Insider tips: The Belle Époque steam paddle ships (La Suisse, Savoie, Simplon — historic paddle steamers operated since the early 20th century, still coal-fired) operate specific routes on the lake and can be identified in the CGN schedule — traveling on a historic paddle steamer rather than a standard motor vessel adds considerable period atmosphere to the lake crossing. The deck above the paddle wheels provides the best position for photography and viewing — front-of-steamer positions toward the bow are less stable but provide the clearest forward views.


15. Visit the Trümmelbach Falls

Cost: CHF 13 | Location: Lauterbrunnen Valley (15 min walk from Lauterbrunnen village or 10 min from Stechelberg) | Hours: April–November | Duration: 1 hour

Trümmelbach Falls, a series of ten glacial meltwater waterfalls inside the mountain (the only such accessible underground waterfall complex in the world open to visitors), processes up to 20,000 liters of water per second from the Eiger, Mönch, and Jungfrau glaciers through a limestone mountain interior — the falls are accessed via a tunnel system with a spiral elevator and a series of walkways providing progressively closer approaches to the cascading water within the mountain’s interior. The experience of standing within the mountain beside 10,000–20,000 liters of rushing glacial water per second, in a natural limestone cathedral amplifying the sound and mist into a genuinely overwhelming sensory experience, is entirely unlike any surface waterfall visit.

Insider tips: The falls’ volume varies dramatically with season — spring snowmelt (May–June) and late-summer glacier melt periods provide the most dramatic flow, while autumn visits may encounter reduced but still impressive volumes. The spray within the tunnel system is significant — waterproof layers or willingness to get wet is appropriate attire, and camera equipment benefits from protective covers given the continuous mist throughout the accessible sections.


🧀 Food and Culinary Experiences

16. Eat Cheese Fondue in a Traditional Restaurant

Cost: CHF 25–40/person | Best Locations: Zurich, Zermatt, Gruyères, any mountain guesthouse | Season: September–April (traditional); year-round at tourist restaurants

Swiss cheese fondue — melted Gruyère and Vacherin Fribourgeois (or Appenzeller, or various regional variations) in a ceramic caquelon over a small flame, with bread cubes (and sometimes potatoes, vegetables, or small meats) for dipping — is Switzerland’s most culturally significant dish, governed by specific customs that Swiss diners follow with varying degrees of seriousness. The cultural canon includes: use a long-handled fork to dip the bread and maintain a stirring motion as you withdraw (preventing the cheese from separating), drink white wine or herbal tea alongside (not water, which is traditionally said to ball the cheese in the stomach), and eat the crust (croûte — the thin layer of caramelized cheese that forms at the bottom of the caquelon as the evening progresses) as a prize for the last diners remaining.

--------

**Set exercise 1**
Condense the paragraph of the Switzerland travel text that begins "Trümmelbach Falls, a series of ten" into a short bulleted list that keeps its main facts.
The Switzerland travel text and the listing have no connection to each other.

--------

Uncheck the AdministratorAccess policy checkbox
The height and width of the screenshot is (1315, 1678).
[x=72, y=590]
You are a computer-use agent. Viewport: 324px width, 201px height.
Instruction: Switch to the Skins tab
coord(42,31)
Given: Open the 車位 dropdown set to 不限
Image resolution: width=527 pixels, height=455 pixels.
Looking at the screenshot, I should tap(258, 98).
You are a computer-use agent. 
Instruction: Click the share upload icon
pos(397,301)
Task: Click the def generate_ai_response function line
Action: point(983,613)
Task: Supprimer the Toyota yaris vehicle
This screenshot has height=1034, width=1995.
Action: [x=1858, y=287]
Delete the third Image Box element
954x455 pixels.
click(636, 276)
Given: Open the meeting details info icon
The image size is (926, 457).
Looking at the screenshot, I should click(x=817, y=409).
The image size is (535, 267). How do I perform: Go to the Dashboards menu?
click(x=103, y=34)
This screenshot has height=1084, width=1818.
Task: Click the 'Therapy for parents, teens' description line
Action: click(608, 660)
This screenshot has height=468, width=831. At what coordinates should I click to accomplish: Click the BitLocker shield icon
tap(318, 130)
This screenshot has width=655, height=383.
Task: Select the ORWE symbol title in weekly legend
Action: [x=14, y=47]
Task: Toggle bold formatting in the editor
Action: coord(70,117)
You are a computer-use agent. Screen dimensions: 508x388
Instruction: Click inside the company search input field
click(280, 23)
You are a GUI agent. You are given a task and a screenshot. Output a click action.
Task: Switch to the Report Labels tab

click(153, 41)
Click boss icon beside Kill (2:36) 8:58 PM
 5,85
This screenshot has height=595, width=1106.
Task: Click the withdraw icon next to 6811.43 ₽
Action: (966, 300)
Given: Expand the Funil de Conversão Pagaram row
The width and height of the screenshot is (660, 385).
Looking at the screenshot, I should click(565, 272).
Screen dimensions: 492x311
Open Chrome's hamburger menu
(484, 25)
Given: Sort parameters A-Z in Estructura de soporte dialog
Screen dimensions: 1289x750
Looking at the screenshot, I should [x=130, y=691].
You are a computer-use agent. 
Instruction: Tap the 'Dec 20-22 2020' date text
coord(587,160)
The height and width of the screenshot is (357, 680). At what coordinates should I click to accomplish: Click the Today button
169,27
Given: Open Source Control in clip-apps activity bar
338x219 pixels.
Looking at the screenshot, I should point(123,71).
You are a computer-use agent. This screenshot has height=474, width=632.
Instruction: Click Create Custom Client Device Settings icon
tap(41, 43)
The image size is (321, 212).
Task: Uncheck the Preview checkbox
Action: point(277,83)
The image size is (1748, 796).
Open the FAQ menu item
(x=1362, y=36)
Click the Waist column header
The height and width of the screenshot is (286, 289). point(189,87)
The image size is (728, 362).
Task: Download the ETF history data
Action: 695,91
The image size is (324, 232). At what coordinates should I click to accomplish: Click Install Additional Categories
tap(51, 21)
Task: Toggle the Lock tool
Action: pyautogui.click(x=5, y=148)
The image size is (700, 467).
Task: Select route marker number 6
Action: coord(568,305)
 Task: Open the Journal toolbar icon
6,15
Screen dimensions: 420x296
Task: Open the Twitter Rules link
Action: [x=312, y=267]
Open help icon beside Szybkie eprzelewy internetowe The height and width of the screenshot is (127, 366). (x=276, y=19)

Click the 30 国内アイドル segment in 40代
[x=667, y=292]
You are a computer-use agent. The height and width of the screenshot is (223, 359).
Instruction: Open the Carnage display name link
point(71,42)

--------

**Set exercise 2**
Extract every line of the listing that contains the word "Instruction".

**Correct answer 1**
- Trümmelbach Falls is a series of ten glacial meltwater waterfalls inside a limestone mountain. It is described as the only accessible underground waterfall complex in the world open to visitors.
- It carries up to 20,000 liters of water per second from the Eiger, Mönch, and Jungfrau glaciers.
- Visitors reach the falls through a tunnel system with a spiral elevator and walkways that come progressively closer to the water.
- The limestone interior amplifies the sound and mist, which makes the visit entirely unlike a surface waterfall.

**Correct answer 2**
Instruction: Switch to the Skins tab
Instruction: Click the share upload icon
Instruction: Click inside the company search input field
Instruction: Tap the 'Dec 20-22 2020' date text
Instruction: Click Create Custom Client Device Settings icon
Instruction: Open the Carnage display name link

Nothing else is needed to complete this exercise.